People v. Clayton

51 Ill. App. 3d 682 | Ill. App. Ct. | 1977

Mr. JUSTICE JONES

delivered the opinion of the court;

Defendant appeals a three- to nine-year sentence following revocation of probation. Defendant’s sole contention is that the sentence imposed was arbitrary and in pursuance of a personal sentencing policy of the trial court rather than in conformance with the Code of Corrections. We must agree.

On September 19, 1975, defendant entered a negotiated plea of guilty to the offense of theft of property valued in excess of $150 and was placed on probation for a period of two years. Eight months later a petition to revoke probation was filed in which it was alleged that defendant had committed a burglary. At the hearing on the petition it was established that defendant, accompanied by another, broke into the home of a neighbor and took a lawnmower and a bicycle. The court properly found that defendant had violated his probation and revoked it.

At the sentence hearing the State waived presentation of evidence in aggravation but the prosecutor stated: “I would merely point out to the court its announced policy towards people who commit subsequent crimes after having been placed on probation in the first instance.” The defendant did not present any evidence in mitigation but his attorney, in remarks to the court, stated: “The only point that I would point out to the court is that Mr. Clayton is 18 years old and, as such, I think the court does have an opportunity to consider rehabilitation more than in some other types of cases. I would request the Court to depart from its usual policy of an extensive sentence of three to nine or larger and in this particular case, give this defendant a sentence of one to three, and I would request that this defendant would best be served and I think it would be in the interest of society if the Court would also recommend that his incarceration be at some institution other than Menard.”

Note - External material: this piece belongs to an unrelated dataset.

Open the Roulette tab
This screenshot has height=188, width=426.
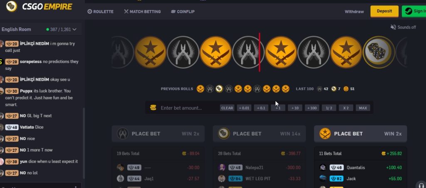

In imposing sentence, the court made the following remarks:

“I think some of the points that Mr. Hoffman made on your behalf are points that he should make as your attorney, and in a sense are well taken. However, if probation is to mean anything in this County, then the people who are put on probation must abide by the rules and must abide by the terms of their probation. I know you say that you didn’t commit this burglary, but I have found sufficient evidence and I do believe that you committed this burglary based on the evidence. And accordingly, I have no alternative at this time in my judgment but to sentence you in accordance with what I think the policy should be for people like yourself who violate the terms of their probation. As I indicated to you when I placed you on probation, probation is a privilege. And when it’s violated, the results are disasterous for the person who does violate it. Accordingly, I hereby sentence you to the Illinois Department of Corrections for a period of not less than three years nor more than nine years, there to remain until discharged according to law.”

When a defendant who has been convicted of an offense is admitted to probation, and that probation is subsequently revoked, the court may resentence the defendant to any sentence that would have been appropriate for the original offense. (People v. Willett, 44 Ill. App. 3d 545, 358 N.E.2d 657; People v. Elsner, 27 Ill. App. 3d 957, 327 N.E.2d 592; People v. Bullion, 21 Ill. App. 3d 297, 314 N.E.2d 731.) The sentence imposed upon revocation may not be punishment for the offense which causes the revocation although the subsequent offense may be considered as constituting a part of a defendant’s history and character and his possibilities for rehabilitation. People v. Tatum, 29 Ill. App. 3d 251, 330 N.E.2d 281; People v. Harden, 6 Ill. App. 3d 172, 284 N.E.2d 716.

The Unified Code of Corrections requires the trial court to consider the nature and circumstances of the offense and the history and character of the defendant in imposing sentence. (Ill. Rev. Stat. 1975, ch. 38, par. 1005 — 8—1(c)(3).) This is particularly true when the minimum sentence imposed is greater than the minimum established by statute. People v. Coultas, 30 Ill. App. 3d 81, 332 N.E.2d 169.

In view of the defendant’s record, the nature of the offense for which the sentence was being imposed and the remarks of the court and counsel which are set forth above, it is apparent that the central theme in the formulation of the sentence by the court was a policy to provide a severe sentence for a violation of probation. So far as it appears from the record, little, or no, consideration was given to the fact that defendant was 18 years old and had no criminal record prior to the conviction for which sentence was imposed. Defendant’s background and the unaggravated nature of the offense furnishes sparse justification to a court for moving off the minimum term of imprisonment that could have been imposed, one to three years.

However worthy the court’s policy may be as a deterrent to those granted probation, it is not in conformity with the policy of the legislature as set forth in the Code of Corrections. The statutory policy must, of course, prevail.

Accordingly, we affirm the finding of the court that defendant has violated the terms of his probation, set aside the sentence, and remand the cause for a new sentence hearing and imposition of a new sentence.

Affirmed in part; reversed in part; and remanded.

CARTER, P. J., and EBERSPACHER, J., concur.